Theatre Reviewer Opinions: Everyone Has One
So, with two shows left to go for my run in American Rapture at 42nd street's Beckett Theatre, I can say it has been, overall, a wonderful experience. I've been with a great theatre company, directed by a wonderful and brilliant director, I've gotten to work with a fabulous script by one of this century's most gifted playwrights, and I've been allowed to share the stage with a collection of incredibly talented and amazing actors. It's been a pleasure.
I've also been blessed with several wonderful reviews, including one in Backstage, which singled my acting out as pretty darn good. "The two actors who appear only in the Saroyan play, about a man in jail for possible rape, are exceptional. Stewart Walker as the prisoner conveys an experience and yearning far beyond the confines of his cell, and Dianna Martin is simply heartbreaking as the jail's powerless cook, who is as lonely and longing as her prisoner and keeps him company."
There were several others that said lovely things and I'm thankful to each and every one of those reviewers who thought my work good enough to comment on and say something nice about...at least all the hard work I did didn't go to waste.

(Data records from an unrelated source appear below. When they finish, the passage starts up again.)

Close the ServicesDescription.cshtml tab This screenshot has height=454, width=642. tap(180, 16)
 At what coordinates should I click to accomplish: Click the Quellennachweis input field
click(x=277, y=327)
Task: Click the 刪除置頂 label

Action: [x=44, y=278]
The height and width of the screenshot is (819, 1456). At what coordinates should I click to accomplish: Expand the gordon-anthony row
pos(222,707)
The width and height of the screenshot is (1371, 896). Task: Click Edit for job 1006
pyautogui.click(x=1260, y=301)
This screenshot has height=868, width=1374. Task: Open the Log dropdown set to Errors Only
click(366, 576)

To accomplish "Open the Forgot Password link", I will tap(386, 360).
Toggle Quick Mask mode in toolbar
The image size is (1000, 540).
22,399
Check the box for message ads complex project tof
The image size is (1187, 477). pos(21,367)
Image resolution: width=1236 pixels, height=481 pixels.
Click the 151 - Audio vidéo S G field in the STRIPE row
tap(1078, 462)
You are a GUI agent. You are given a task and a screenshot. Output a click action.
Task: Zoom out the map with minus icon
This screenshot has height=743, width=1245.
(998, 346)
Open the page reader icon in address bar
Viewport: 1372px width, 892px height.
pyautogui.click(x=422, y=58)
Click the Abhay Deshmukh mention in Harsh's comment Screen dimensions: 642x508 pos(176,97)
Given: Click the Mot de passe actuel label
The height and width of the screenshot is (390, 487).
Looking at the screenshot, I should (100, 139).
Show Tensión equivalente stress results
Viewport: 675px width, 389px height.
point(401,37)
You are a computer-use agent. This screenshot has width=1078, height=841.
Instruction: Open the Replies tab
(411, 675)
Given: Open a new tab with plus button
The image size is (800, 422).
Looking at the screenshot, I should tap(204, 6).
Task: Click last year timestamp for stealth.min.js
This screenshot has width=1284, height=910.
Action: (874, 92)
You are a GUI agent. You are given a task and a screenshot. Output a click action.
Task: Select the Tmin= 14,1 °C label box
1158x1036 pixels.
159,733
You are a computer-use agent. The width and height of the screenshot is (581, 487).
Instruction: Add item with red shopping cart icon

Then, of course, there are people who don't like what my co-star and I did. Our play - the style and the acting that would effectively carry it, are not to some people's tastes. So a few reviewers simply mentioned everyone BUT us in their lovely reviews of the show. Okay...I guess I'd rather be not mentioned than to be singled out as something they hated. Everyone has an opinion.
But one reviewer did mention how much he disliked Hello Out There (the play that my co-star and I were in in the evening of short plays, a play that was written by William Saroyan) - and the actors work so much, that he barely left time to talk about how much he loved the rest of the show - a point he was trying to make but could not do so because he was too busy enjoying being a catty bastard. In fact...I wouldn't mind so much, except that he also put down my looks; my actual physical appearance. "...She’s, well, plain. Dumpy. Homely? Yes." Uh, WTF? The attacks on my physical features notwithstanding, the (I would say writer, but...) also gives away the ending completely in the review (spoiling it for anyone who hasn't read/seen it) and says basically that our performances and my fat ass made the the rest of the plays of the evening look bad. He spent so much time talking about that...that he didn't have hardly any time to really focus on the beauty of the rest of the show, which he agreed was wonderful. Hell, if you don't like what we did but you like the rest of the show, move the fuck on and talk about THEIR good work.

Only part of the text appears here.